Emmanuel Louis Masqueray (1861–1917) was a Franco-American preeminent figure in the history of American architecture, both as a designer of landmark buildings and as an influential teacher of the profession of architecture dedicated to the principles of Beaux-Arts architecture.

==Early life and education==
He was born in Dieppe, France, on September 10, 1861 to Charles-Emmanuel and Henriette-Marie-Louise Masqueray, née de Lamare. He was educated in Rouen and Paris. Having decided to become an architect, he studied at the École des Beaux Arts, Paris, as a pupil of Charles Laisné and Léon Ginain, and was awarded the Deschaumes Prize by the Institute of France. He also received the Chandesaigues Prize. While in Paris, he also served on the Commission des Monuments Historiques.

==Career==
Masqueray was a charter member of the Society of Beaux-Arts Architects, now the Van Alen Institute, the Architectural League of New York, the New York Chapter of the American Institute of Architects, and the national organization.

He came to the United States in 1887 to work for the firm of Carrère and Hastings in New York City; both John Mervin Carrère (November 9, 1858 – March 1, 1911) and Thomas Hastings (1860–1929) had been fellow students with Masqueray at the École des Beaux Arts. While in their employ, Masqueray created the watercolor elevation of the Ponce de Leon Hotel in St. Augustine, Florida. Other important work on the boards during his time with the firm included the Hotel Alcazar, St. Augustine, Florida, 1887, now the Lightner Museum, The Commonwealth Club, Richmond, Virginia, 1891, and the Edison Building, New York City, 1891 (razed). Five years later, he joined the office of Richard Morris Hunt (1827–1895), the first American architect to attend the École des Beaux Arts; in Hunt's firm he helped design many notable buildings including the Elbridge Gerry residence in Marblehead, MA, the William Astor house on Fifth Avenue in New York City, and Ochre Court in Newport, Rhode Island. It is likely that he made major contributions to the design of the Metropolitan Museum of Art in New York City. He also contributed to the design of The Breakers for Cornelius Vanderbilt II in Newport, Rhode Island.

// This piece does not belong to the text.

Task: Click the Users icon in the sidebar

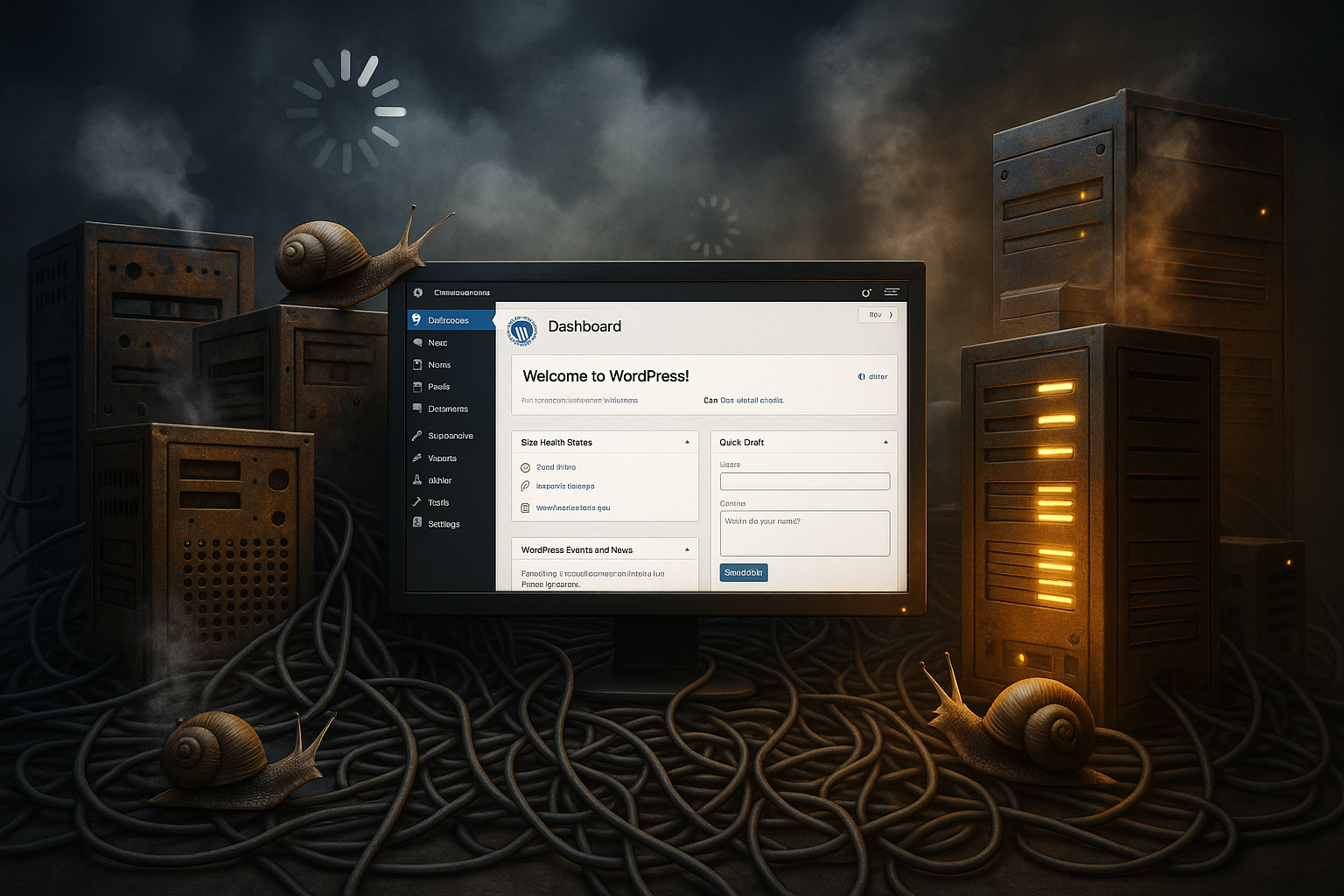Action: 418,480
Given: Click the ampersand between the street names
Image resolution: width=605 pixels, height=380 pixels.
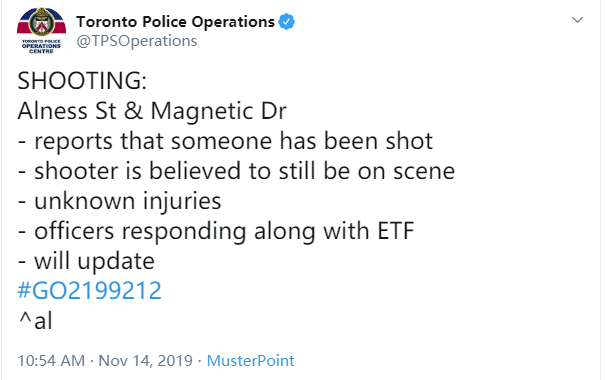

In 1893, Masqueray opened the Atelier Masqueray for the study of architecture according to French methods; architect Walter B. Chambers shared in this enterprise. Located at 123 E. 23rd Street, this was the first wholly independent atelier opened in the United States. A colorful, dynamic teacher, Masqueray pleaded with his students to make things simple. Beginning in 1899, Masqueray made special provision for women to number among his architectural students by establishing a second atelier especially for women at 37–40 West 22nd Street in New York. As was said at the time, "...he has unbounded faith in women's ability to succeed in architecture...provided they go about it seriously."

==Death==
Masqueray died in St. Paul, Minnesota, on May 26, 1917, and was buried in Calvary Cemetery in St. Paul.

According to contemporary published accounts of his exhibitions, his notable students included:

- Paul R. Allen (architect of Henry Miller's Theatre, NYC)
- Guy Bolton (Broadway impresario)
- Lester A. Cramer (later practiced in Los Angeles; architect of the Rosicrucian Fellowship Temple and the Sanatorium^{[}at Mount Ecclesia)
- Leon N. Gillette (of the NYC firm Walker & Gillette)
- James Hopkins (of the Boston architectural firm of Kilham and Hopkins)
- Henry Murphy (architectural advisor to China)
- Carl Richardson
- Isabel Roberts (of the Oak Park studio of Frank Lloyd Wright)
- Leonard B. Schultze (architect of the Waldorf-Astoria Hotel see Schultze and Weaver)
- William Van Alen (architect of the Chrysler Building)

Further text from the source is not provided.